**Stored data**
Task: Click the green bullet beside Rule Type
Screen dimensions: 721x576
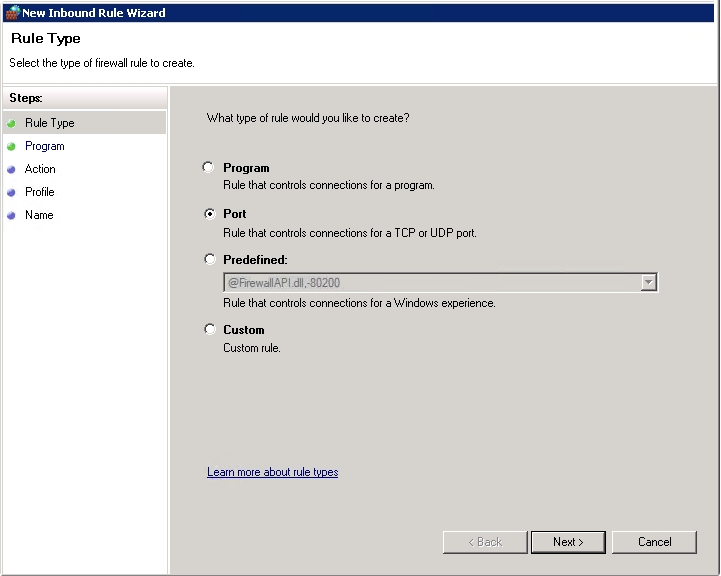Action: [11, 123]
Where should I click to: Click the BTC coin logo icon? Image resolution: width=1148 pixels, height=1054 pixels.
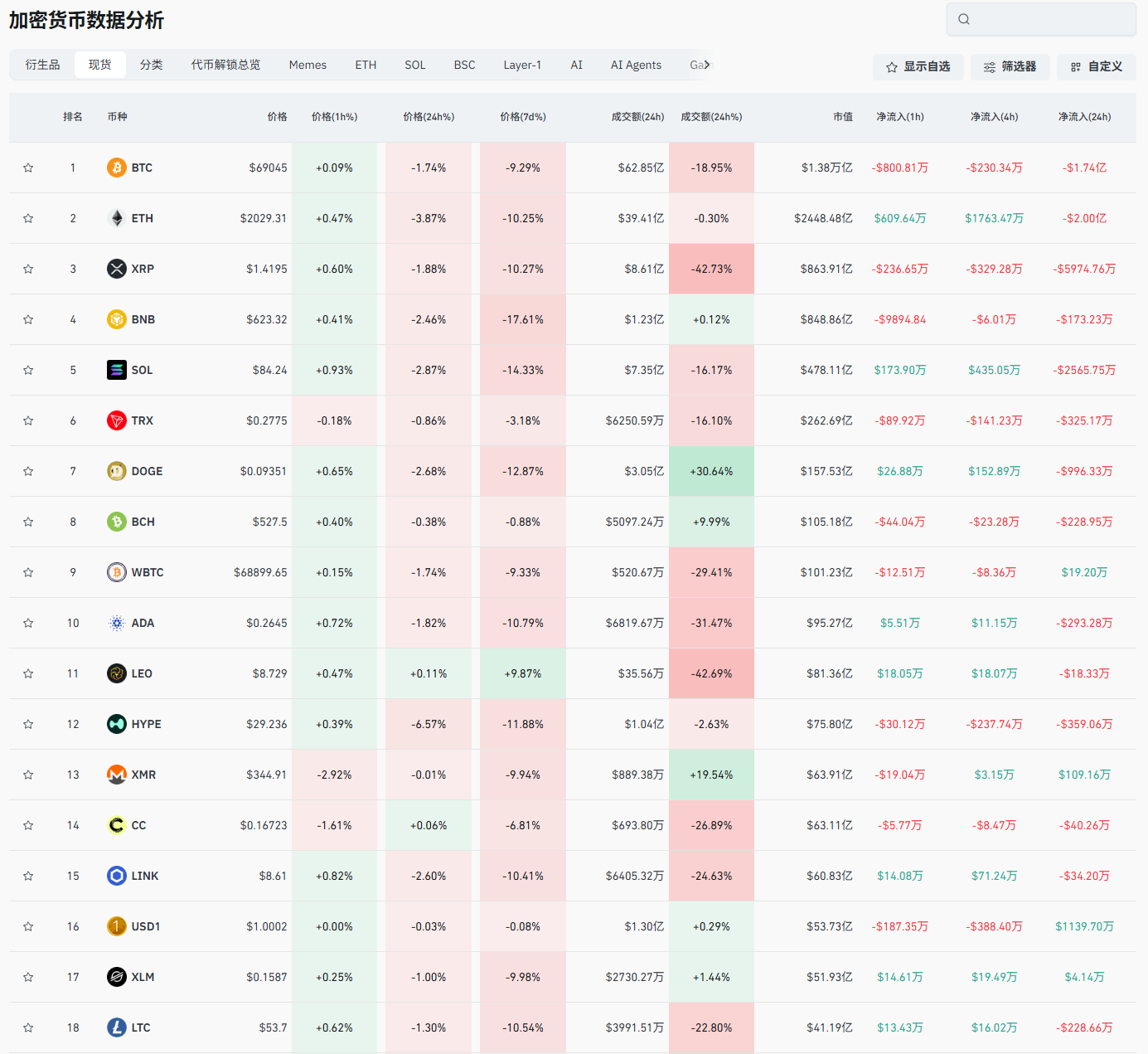pyautogui.click(x=117, y=168)
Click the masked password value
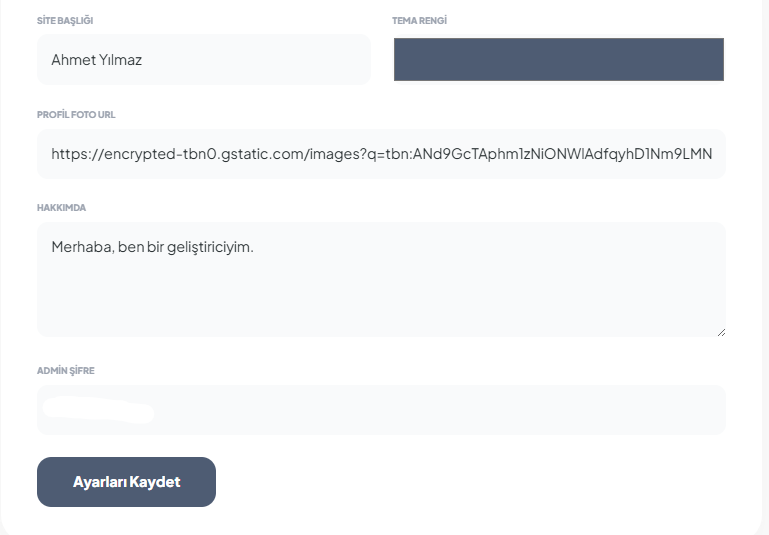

**What is being asked**
Return exactly, with no pictures, each line from the one that contains "Screen dimensions: 721x576" through the end of the entries above, both ends included.

**Finished task**
Screen dimensions: 721x576
Action: [11, 123]
Where should I click to: Click the BTC coin logo icon? Image resolution: width=1148 pixels, height=1054 pixels.
pyautogui.click(x=117, y=168)
Click the masked password value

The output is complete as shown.